Stored data:
# # # #

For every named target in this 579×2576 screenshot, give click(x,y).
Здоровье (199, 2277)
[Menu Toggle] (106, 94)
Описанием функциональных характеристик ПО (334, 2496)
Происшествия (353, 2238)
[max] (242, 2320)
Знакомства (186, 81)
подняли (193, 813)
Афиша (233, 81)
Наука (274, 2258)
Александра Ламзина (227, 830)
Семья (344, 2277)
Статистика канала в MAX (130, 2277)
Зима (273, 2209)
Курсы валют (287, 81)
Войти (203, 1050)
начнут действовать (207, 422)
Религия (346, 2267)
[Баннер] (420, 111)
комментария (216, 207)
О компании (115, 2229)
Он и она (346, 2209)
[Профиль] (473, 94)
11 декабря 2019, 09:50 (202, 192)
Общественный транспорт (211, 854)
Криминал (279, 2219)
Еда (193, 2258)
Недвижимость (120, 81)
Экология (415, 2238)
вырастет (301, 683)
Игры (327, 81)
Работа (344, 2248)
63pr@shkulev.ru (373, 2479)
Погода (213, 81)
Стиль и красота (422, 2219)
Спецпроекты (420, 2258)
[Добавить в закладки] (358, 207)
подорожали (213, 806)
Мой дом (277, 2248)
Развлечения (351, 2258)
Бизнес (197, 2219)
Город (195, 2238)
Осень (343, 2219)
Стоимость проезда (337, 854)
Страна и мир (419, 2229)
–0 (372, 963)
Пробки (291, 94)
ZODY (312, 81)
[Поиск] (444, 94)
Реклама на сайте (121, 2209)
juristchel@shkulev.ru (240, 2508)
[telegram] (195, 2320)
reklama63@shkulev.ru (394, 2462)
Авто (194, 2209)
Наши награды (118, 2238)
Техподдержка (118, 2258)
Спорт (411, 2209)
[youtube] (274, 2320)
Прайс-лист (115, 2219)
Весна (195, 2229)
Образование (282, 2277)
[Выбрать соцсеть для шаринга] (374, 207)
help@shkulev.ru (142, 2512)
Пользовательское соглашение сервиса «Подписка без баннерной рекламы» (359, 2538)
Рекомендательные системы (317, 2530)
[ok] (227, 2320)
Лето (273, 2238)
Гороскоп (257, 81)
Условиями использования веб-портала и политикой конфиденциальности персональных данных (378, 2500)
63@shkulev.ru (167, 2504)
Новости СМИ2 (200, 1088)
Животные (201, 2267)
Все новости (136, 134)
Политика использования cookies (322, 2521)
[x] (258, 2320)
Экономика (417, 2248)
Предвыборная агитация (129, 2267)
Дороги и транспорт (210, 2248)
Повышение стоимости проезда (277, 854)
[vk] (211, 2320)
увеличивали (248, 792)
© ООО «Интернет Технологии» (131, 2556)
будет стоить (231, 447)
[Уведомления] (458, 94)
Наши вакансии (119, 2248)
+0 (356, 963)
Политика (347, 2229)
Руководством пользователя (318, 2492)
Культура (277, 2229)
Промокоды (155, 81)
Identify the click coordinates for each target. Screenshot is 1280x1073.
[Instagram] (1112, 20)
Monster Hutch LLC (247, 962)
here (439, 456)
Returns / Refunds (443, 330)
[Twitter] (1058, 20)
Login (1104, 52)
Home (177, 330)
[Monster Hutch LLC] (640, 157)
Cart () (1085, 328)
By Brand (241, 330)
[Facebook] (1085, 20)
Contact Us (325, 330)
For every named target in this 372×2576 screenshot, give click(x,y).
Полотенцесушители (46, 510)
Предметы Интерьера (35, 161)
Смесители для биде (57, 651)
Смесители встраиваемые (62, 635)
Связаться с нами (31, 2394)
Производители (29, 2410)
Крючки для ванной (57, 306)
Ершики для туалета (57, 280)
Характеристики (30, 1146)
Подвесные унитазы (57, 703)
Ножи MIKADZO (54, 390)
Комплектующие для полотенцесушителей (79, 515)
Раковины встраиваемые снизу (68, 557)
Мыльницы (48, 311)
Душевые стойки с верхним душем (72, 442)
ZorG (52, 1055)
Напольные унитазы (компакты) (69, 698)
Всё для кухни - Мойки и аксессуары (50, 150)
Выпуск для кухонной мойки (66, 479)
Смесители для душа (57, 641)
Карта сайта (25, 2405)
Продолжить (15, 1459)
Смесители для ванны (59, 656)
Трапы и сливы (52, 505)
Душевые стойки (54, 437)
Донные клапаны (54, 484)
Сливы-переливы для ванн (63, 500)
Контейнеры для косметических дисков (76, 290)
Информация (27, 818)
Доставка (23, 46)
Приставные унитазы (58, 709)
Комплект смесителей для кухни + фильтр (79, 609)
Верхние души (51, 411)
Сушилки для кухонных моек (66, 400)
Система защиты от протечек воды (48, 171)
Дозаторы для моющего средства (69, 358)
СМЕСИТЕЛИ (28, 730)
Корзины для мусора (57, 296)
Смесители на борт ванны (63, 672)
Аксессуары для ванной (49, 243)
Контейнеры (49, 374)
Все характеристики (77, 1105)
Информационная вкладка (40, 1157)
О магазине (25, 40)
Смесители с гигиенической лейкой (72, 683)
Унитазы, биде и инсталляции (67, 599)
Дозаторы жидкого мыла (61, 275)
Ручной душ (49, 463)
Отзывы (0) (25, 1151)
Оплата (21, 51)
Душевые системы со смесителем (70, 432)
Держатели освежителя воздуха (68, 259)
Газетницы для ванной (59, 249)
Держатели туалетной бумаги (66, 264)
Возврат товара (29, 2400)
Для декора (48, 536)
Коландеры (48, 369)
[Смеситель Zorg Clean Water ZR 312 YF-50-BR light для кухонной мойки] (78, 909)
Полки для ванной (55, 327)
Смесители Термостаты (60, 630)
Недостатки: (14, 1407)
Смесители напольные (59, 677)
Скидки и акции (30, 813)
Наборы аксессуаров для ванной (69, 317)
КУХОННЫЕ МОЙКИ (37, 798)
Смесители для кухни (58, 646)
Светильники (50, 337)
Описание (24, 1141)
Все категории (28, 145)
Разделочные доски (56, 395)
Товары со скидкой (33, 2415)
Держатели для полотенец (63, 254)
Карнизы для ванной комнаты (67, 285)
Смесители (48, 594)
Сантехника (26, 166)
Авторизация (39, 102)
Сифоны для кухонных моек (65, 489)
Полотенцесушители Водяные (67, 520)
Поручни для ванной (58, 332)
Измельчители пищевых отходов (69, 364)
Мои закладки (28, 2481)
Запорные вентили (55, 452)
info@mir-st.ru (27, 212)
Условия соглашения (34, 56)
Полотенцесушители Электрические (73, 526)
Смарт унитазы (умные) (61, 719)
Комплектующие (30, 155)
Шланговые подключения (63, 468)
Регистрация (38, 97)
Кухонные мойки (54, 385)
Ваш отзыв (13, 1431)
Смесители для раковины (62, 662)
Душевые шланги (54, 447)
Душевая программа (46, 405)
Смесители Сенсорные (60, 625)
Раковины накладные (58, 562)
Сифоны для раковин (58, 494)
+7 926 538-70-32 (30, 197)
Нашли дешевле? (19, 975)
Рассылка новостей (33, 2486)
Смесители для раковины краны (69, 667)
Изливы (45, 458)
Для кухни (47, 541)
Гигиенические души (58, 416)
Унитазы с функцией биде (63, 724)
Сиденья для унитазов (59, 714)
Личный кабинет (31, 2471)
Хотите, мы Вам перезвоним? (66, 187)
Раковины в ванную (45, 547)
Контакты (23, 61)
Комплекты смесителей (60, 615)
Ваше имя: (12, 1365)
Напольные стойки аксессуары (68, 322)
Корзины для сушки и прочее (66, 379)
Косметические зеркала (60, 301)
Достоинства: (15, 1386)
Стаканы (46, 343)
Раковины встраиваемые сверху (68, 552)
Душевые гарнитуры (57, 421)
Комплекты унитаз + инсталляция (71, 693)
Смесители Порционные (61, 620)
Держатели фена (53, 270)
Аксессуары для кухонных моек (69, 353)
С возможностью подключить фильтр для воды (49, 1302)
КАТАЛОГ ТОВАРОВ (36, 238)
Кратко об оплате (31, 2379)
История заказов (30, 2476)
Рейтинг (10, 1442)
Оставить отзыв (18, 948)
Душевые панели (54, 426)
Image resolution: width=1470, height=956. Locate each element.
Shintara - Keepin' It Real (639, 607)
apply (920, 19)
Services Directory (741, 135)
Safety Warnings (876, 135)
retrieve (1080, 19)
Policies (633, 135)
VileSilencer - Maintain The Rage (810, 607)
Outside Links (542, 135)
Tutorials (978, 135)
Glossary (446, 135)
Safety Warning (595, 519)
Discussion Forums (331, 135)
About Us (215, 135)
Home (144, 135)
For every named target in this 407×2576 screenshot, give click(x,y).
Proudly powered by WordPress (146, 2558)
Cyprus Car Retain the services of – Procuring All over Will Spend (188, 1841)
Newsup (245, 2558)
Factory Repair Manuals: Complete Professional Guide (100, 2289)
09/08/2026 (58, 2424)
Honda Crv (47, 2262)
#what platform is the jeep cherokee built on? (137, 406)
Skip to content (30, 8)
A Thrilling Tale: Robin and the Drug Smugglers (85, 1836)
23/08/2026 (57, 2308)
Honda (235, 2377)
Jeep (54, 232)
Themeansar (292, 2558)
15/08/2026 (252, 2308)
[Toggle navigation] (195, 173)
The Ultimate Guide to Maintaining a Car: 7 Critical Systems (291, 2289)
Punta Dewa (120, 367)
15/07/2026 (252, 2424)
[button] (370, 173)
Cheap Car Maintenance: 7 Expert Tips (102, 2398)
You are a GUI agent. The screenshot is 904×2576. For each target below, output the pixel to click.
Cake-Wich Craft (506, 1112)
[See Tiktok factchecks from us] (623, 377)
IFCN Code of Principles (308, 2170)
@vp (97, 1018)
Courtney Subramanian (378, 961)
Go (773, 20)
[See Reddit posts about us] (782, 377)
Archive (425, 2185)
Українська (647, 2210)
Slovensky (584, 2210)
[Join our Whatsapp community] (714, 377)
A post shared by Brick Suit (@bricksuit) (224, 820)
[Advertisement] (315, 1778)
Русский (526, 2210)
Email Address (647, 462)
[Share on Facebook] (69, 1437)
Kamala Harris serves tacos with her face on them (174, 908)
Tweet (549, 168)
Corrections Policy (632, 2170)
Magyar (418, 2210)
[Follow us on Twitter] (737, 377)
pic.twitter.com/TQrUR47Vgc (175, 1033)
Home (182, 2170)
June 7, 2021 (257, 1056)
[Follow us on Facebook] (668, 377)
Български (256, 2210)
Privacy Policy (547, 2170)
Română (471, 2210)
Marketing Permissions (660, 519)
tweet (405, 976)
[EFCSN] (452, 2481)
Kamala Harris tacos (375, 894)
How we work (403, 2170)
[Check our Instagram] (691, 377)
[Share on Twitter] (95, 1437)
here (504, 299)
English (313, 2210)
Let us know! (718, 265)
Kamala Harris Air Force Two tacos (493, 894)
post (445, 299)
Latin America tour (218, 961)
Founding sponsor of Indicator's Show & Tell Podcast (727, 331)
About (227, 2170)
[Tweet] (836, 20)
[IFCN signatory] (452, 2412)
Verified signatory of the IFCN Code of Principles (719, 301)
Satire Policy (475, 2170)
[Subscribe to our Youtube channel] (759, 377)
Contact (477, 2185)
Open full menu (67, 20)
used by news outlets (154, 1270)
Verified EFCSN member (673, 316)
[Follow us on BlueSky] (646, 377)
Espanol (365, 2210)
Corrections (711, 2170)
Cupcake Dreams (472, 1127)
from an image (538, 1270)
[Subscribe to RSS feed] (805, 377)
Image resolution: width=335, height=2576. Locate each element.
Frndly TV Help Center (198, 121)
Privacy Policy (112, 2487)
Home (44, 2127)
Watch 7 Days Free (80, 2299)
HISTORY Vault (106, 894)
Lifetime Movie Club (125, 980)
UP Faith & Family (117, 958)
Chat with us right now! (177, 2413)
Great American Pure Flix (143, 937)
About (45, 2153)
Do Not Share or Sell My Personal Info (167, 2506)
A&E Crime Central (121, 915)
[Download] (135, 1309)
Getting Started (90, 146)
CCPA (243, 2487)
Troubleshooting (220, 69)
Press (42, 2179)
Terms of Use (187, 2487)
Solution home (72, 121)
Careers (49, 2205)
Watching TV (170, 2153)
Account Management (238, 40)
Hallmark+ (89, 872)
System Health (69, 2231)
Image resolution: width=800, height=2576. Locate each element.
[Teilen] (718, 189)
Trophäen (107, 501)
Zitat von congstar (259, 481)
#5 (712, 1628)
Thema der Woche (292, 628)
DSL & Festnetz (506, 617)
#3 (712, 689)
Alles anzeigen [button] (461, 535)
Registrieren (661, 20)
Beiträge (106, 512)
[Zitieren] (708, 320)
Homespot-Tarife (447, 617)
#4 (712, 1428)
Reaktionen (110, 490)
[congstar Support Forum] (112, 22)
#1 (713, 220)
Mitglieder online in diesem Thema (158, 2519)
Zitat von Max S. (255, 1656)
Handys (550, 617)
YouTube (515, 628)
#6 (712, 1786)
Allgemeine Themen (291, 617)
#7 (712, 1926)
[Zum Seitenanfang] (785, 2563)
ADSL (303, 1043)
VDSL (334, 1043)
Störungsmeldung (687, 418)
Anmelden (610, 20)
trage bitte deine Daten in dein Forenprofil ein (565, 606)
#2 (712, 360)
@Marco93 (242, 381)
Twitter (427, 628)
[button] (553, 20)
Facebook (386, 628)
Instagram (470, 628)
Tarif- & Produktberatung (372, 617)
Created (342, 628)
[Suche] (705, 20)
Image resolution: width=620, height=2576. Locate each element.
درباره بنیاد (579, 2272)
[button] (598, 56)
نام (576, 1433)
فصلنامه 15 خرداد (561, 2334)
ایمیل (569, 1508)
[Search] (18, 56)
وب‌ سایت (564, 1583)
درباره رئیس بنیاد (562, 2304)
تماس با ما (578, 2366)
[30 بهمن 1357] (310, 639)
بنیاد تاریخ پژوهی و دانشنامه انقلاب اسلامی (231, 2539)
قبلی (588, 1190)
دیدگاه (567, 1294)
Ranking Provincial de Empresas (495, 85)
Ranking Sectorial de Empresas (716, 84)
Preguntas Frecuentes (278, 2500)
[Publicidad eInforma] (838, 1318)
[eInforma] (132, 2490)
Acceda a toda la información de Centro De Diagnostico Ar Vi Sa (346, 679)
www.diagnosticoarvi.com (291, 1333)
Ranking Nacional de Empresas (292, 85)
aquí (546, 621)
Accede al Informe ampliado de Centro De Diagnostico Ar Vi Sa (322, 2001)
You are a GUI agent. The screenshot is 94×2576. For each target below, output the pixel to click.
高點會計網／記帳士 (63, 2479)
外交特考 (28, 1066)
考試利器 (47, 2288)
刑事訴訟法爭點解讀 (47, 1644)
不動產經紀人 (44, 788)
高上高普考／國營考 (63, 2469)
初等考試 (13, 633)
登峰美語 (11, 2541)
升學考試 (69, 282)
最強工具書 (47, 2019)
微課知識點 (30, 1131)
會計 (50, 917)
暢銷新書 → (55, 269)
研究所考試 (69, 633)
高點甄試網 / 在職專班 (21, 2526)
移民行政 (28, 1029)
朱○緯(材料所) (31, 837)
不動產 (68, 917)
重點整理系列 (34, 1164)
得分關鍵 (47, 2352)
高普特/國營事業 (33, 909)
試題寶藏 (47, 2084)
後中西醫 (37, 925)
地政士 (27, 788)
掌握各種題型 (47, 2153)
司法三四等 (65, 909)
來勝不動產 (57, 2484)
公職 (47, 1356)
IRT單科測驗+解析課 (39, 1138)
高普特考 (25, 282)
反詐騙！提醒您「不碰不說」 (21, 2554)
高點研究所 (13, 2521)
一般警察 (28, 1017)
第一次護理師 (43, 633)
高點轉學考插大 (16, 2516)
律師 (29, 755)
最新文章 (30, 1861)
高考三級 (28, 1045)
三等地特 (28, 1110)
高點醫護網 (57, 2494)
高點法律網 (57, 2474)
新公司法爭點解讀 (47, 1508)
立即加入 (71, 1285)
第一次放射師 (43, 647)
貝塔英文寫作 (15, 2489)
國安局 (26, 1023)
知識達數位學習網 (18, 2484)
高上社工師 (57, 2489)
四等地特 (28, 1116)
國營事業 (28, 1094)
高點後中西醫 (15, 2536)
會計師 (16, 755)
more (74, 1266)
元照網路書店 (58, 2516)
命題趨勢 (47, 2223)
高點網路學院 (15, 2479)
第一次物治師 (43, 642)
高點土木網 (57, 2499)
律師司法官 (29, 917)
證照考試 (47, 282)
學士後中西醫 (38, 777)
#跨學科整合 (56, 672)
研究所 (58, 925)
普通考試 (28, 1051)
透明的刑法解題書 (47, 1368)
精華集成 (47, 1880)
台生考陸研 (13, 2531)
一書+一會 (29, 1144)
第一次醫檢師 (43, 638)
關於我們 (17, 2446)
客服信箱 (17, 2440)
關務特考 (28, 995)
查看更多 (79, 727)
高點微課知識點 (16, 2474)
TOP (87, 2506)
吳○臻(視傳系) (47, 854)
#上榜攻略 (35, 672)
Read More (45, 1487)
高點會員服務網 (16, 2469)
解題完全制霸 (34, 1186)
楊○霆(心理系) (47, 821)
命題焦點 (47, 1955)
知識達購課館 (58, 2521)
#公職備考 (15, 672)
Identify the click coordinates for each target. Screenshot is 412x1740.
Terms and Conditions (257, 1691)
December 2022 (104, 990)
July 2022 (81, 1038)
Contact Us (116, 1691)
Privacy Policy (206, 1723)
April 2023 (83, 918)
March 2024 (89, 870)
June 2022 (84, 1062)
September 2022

# # # #

Problem: Start with the line above that contains "Разделочные доски (56, 395)" and end with the line that contains "Душевые панели (54, 426)". Write out those lines exactly, and only those.

Exercise response:
Разделочные доски (56, 395)
Товары со скидкой (33, 2415)
Держатели для полотенец (63, 254)
Карнизы для ванной комнаты (67, 285)
Смесители (48, 594)
Сантехника (26, 166)
Авторизация (39, 102)
Сифоны для кухонных моек (65, 489)
Полотенцесушители Водяные (67, 520)
Поручни для ванной (58, 332)
Измельчители пищевых отходов (69, 364)
Мои закладки (28, 2481)
Запорные вентили (55, 452)
info@mir-st.ru (27, 212)
Условия соглашения (34, 56)
Полотенцесушители Электрические (73, 526)
Смарт унитазы (умные) (61, 719)
Комплектующие (30, 155)
Шланговые подключения (63, 468)
Регистрация (38, 97)
Кухонные мойки (54, 385)
Ваш отзыв (13, 1431)
Смесители для раковины (62, 662)
Душевые шланги (54, 447)
Душевая программа (46, 405)
Смесители Сенсорные (60, 625)
Раковины накладные (58, 562)
Сифоны для раковин (58, 494)
+7 926 538-70-32 (30, 197)
Нашли дешевле? (19, 975)
Рассылка новостей (33, 2486)
Смесители для раковины краны (69, 667)
Изливы (45, 458)
Для кухни (47, 541)
Гигиенические души (58, 416)
Унитазы с функцией биде (63, 724)
Сиденья для унитазов (59, 714)
Личный кабинет (31, 2471)
Хотите, мы Вам перезвоним? (66, 187)
Раковины в ванную (45, 547)
Контакты (23, 61)
Комплекты смесителей (60, 615)
Ваше имя: (12, 1365)
Напольные стойки аксессуары (68, 322)
Корзины для сушки и прочее (66, 379)
Косметические зеркала (60, 301)
Достоинства: (15, 1386)
Стаканы (46, 343)
Раковины встраиваемые сверху (68, 552)
Душевые гарнитуры (57, 421)
Комплекты унитаз + инсталляция (71, 693)
Смесители Порционные (61, 620)
Держатели фена (53, 270)
Аксессуары для кухонных моек (69, 353)
С возможностью подключить фильтр для воды (49, 1302)
КАТАЛОГ ТОВАРОВ (36, 238)
Кратко об оплате (31, 2379)
История заказов (30, 2476)
Рейтинг (10, 1442)
Оставить отзыв (18, 948)
Душевые панели (54, 426)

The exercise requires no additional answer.